• Task:
Update everything from the line containing "Where should I" down to the line containing "(1025, 119)" by changing "Monday" to "Tuesday" and leaving all else as it is. Omit the pictures from your answer.

[Records of locating words and elements]

☆ ☆ ☆ ☆

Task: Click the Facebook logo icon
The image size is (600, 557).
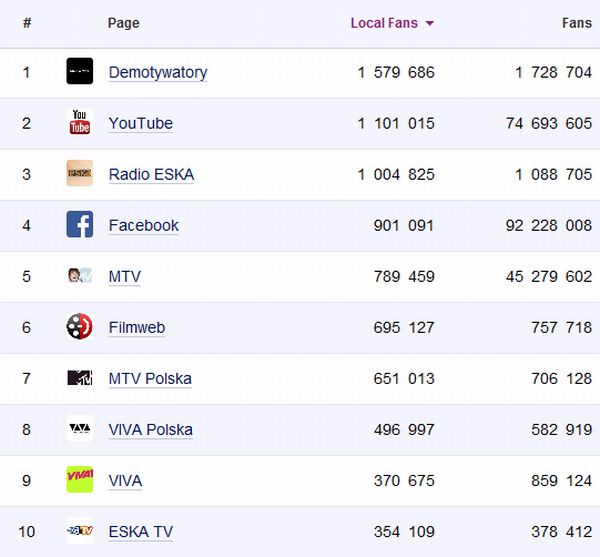Action: [80, 224]
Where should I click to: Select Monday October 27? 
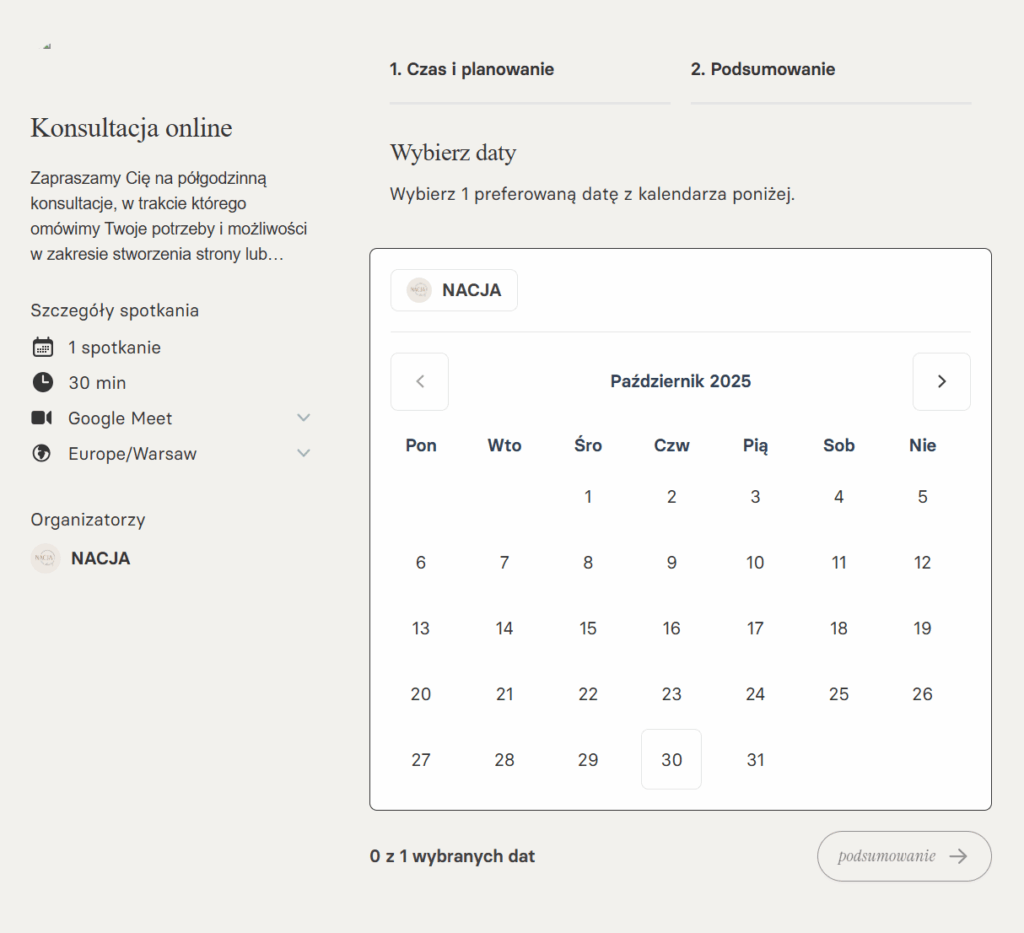tap(421, 759)
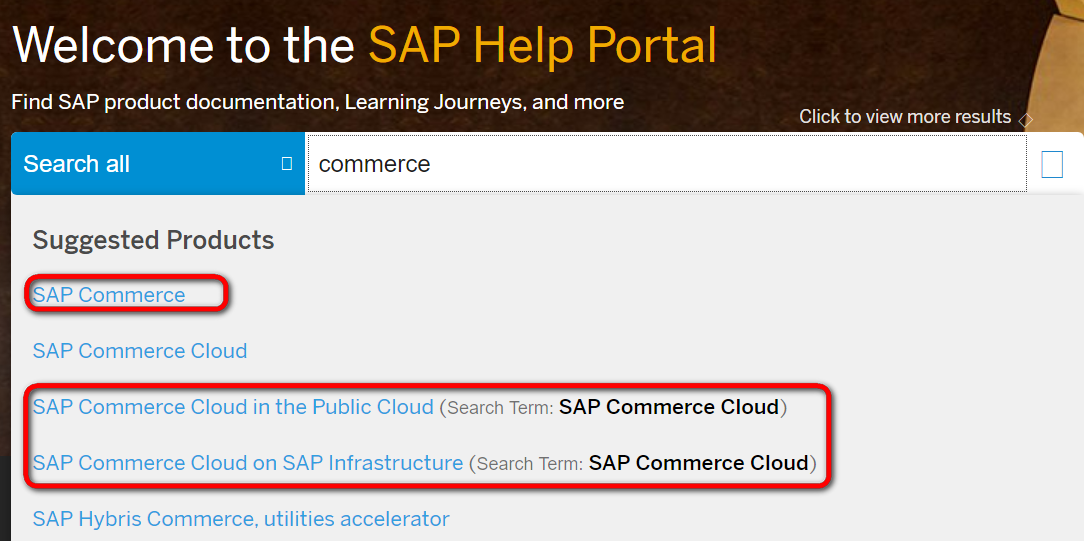Click the diamond icon beside 'view more results'
Image resolution: width=1084 pixels, height=541 pixels.
(1025, 119)
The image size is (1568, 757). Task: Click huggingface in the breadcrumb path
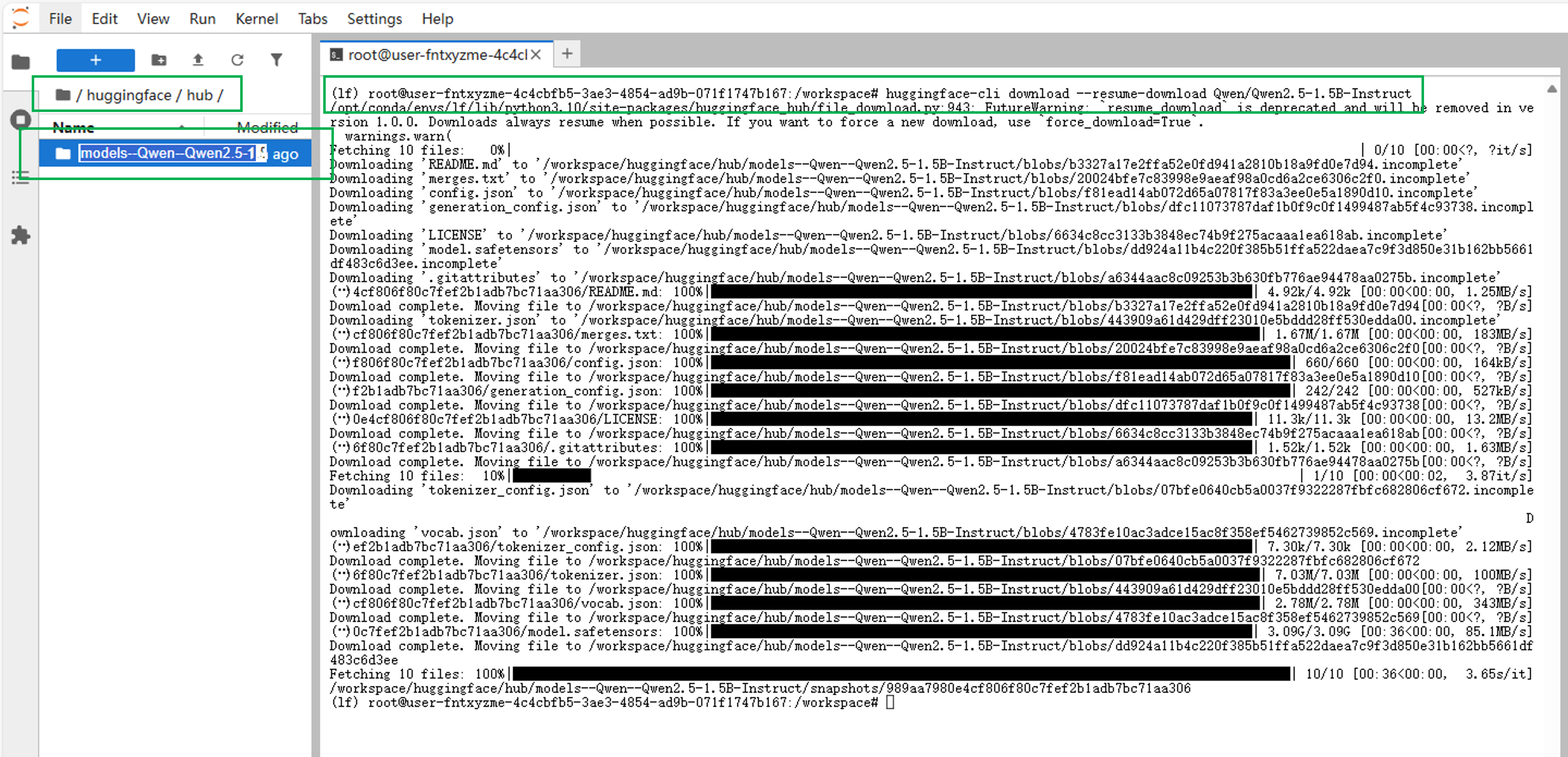tap(128, 95)
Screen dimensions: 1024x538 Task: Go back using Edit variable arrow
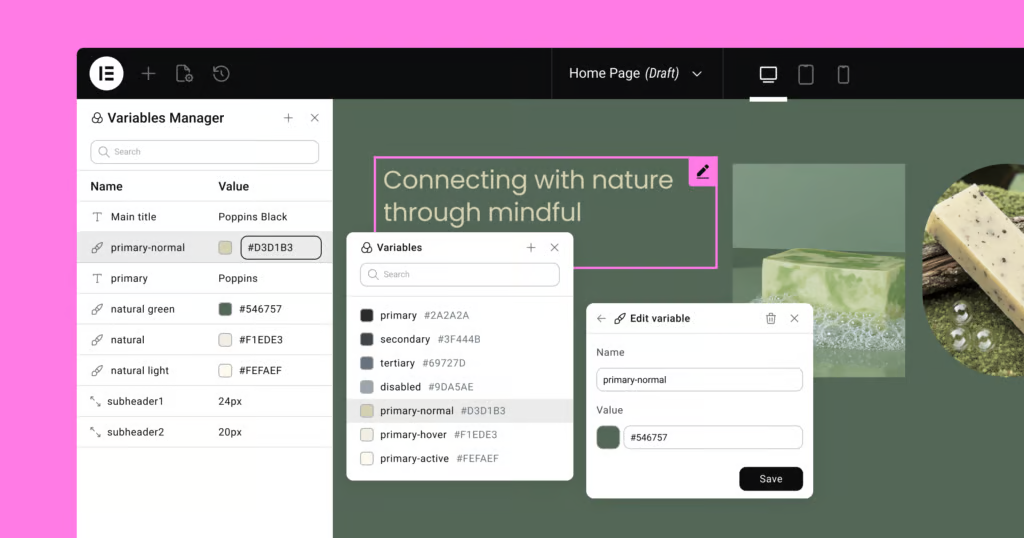[601, 318]
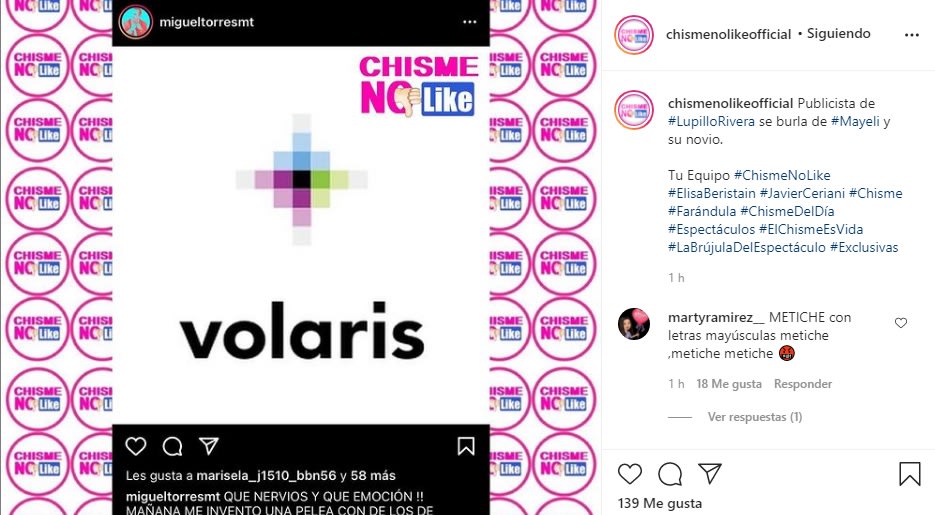Open #Mayeli hashtag link

(x=855, y=121)
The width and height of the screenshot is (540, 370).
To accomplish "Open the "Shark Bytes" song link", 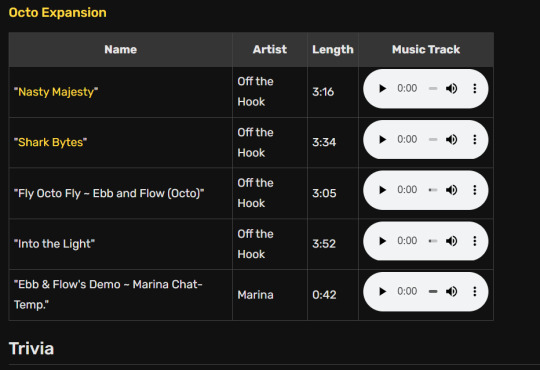I will point(51,142).
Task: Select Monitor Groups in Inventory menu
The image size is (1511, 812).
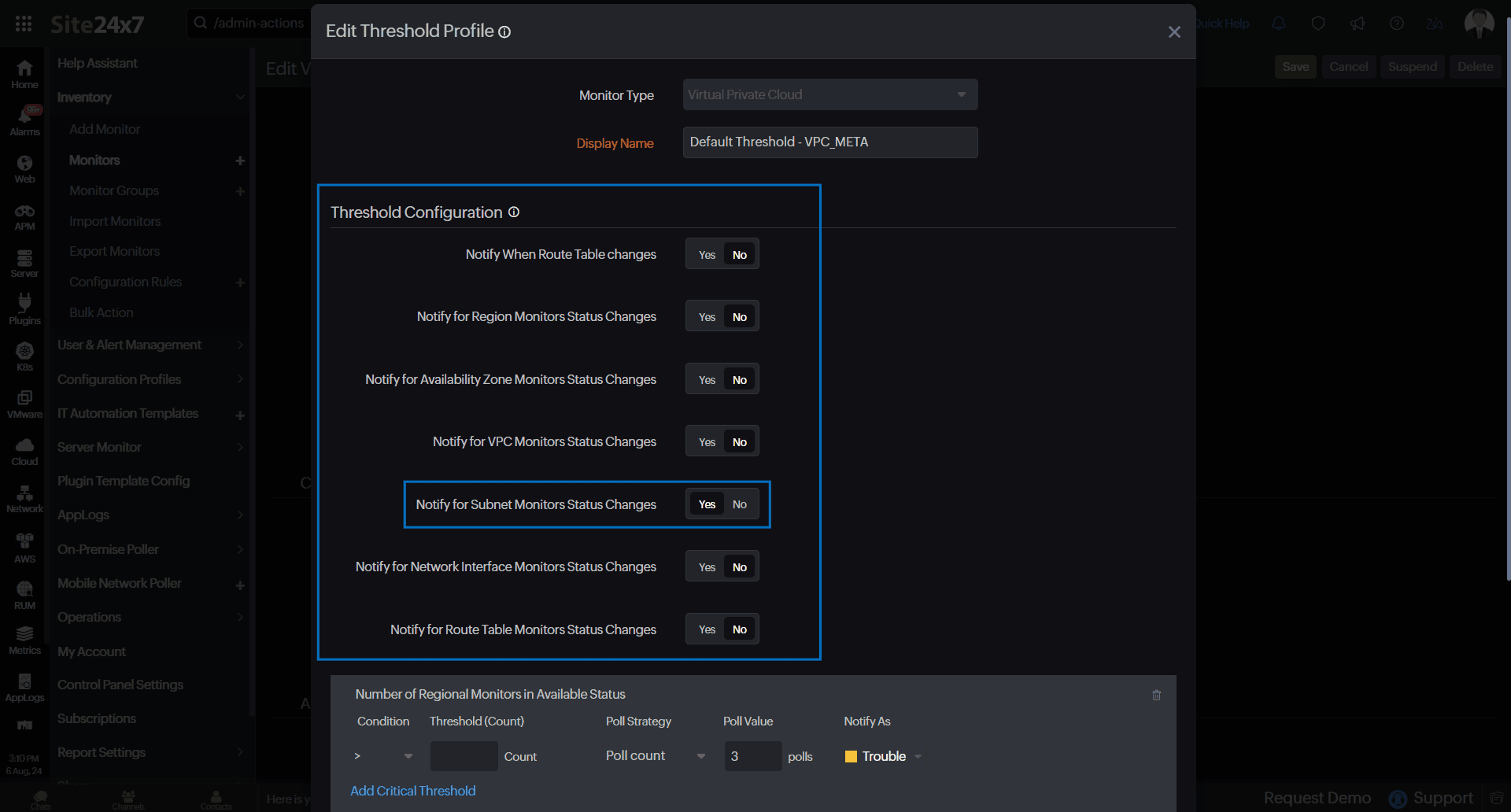Action: [x=114, y=190]
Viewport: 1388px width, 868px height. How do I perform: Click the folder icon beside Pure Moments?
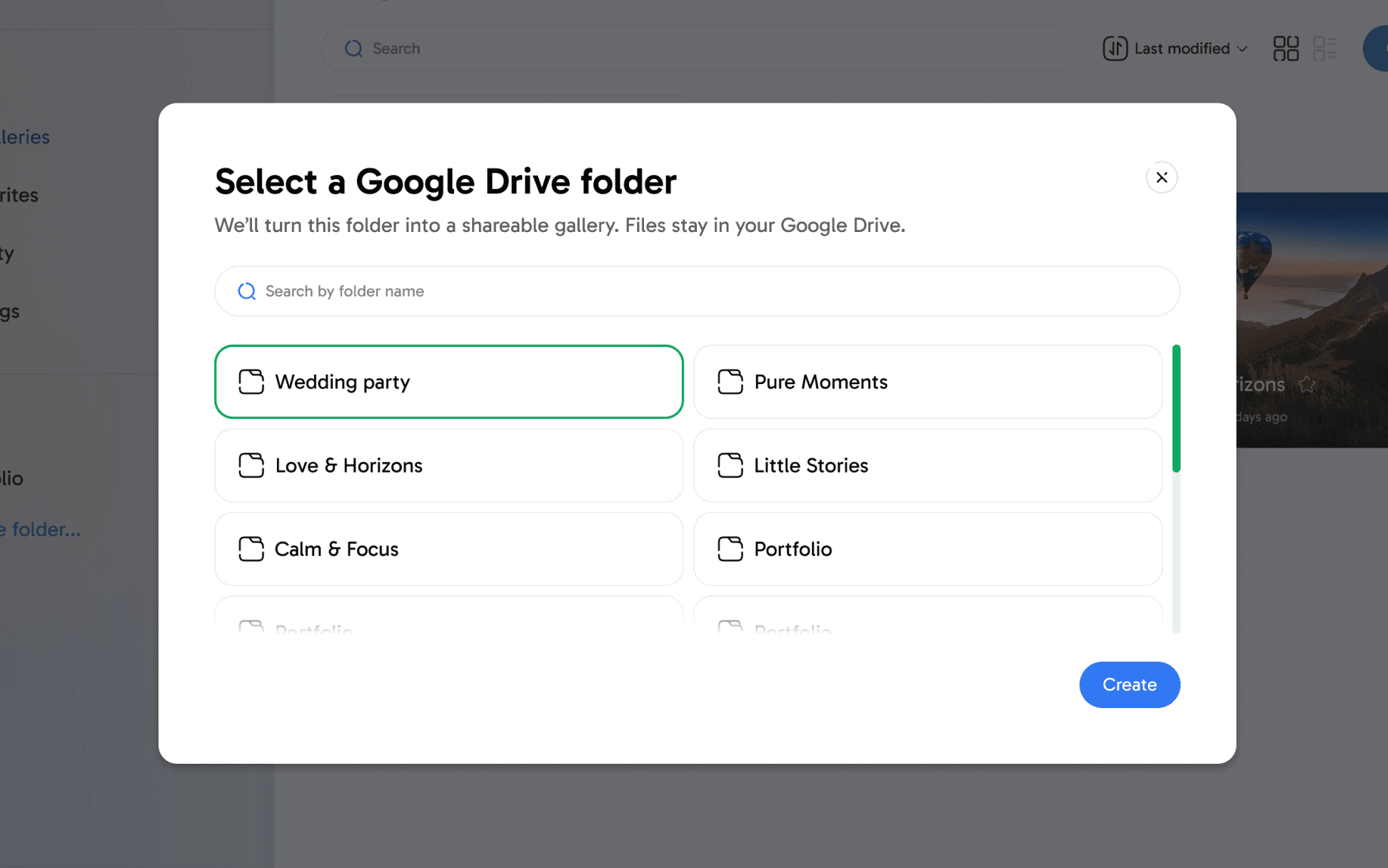(x=730, y=382)
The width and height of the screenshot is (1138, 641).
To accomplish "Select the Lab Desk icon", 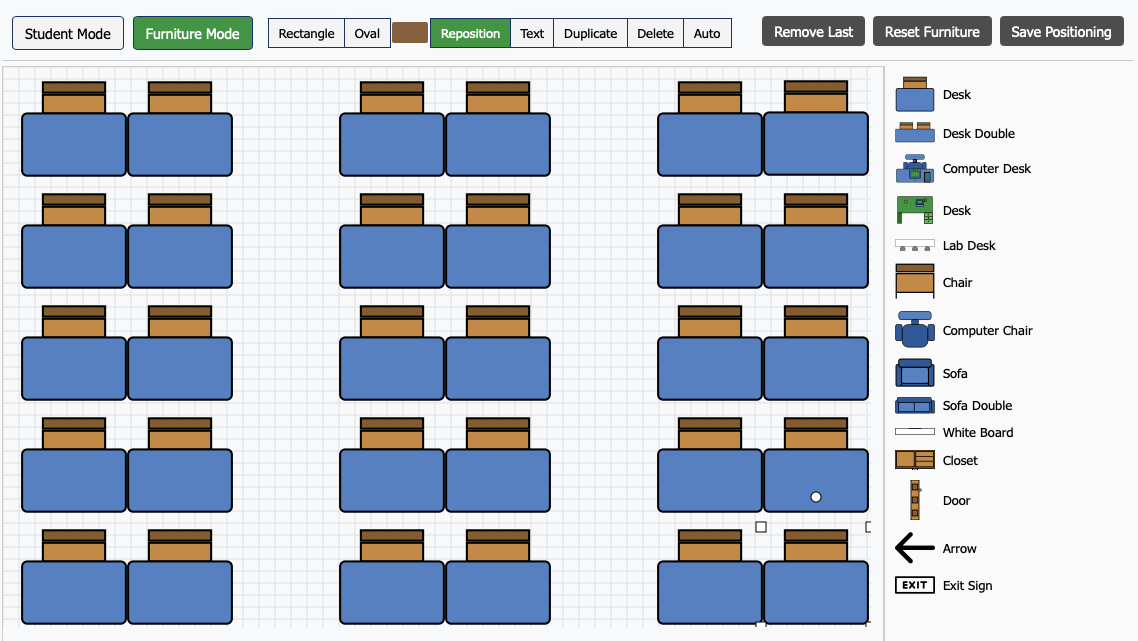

☆ ☆ ☆ ☆

• Written reply:
Where should I click to: Select Tuesday October 27? 
tap(421, 759)
Click the diamond icon beside 'view more results'
Image resolution: width=1084 pixels, height=541 pixels.
(1025, 119)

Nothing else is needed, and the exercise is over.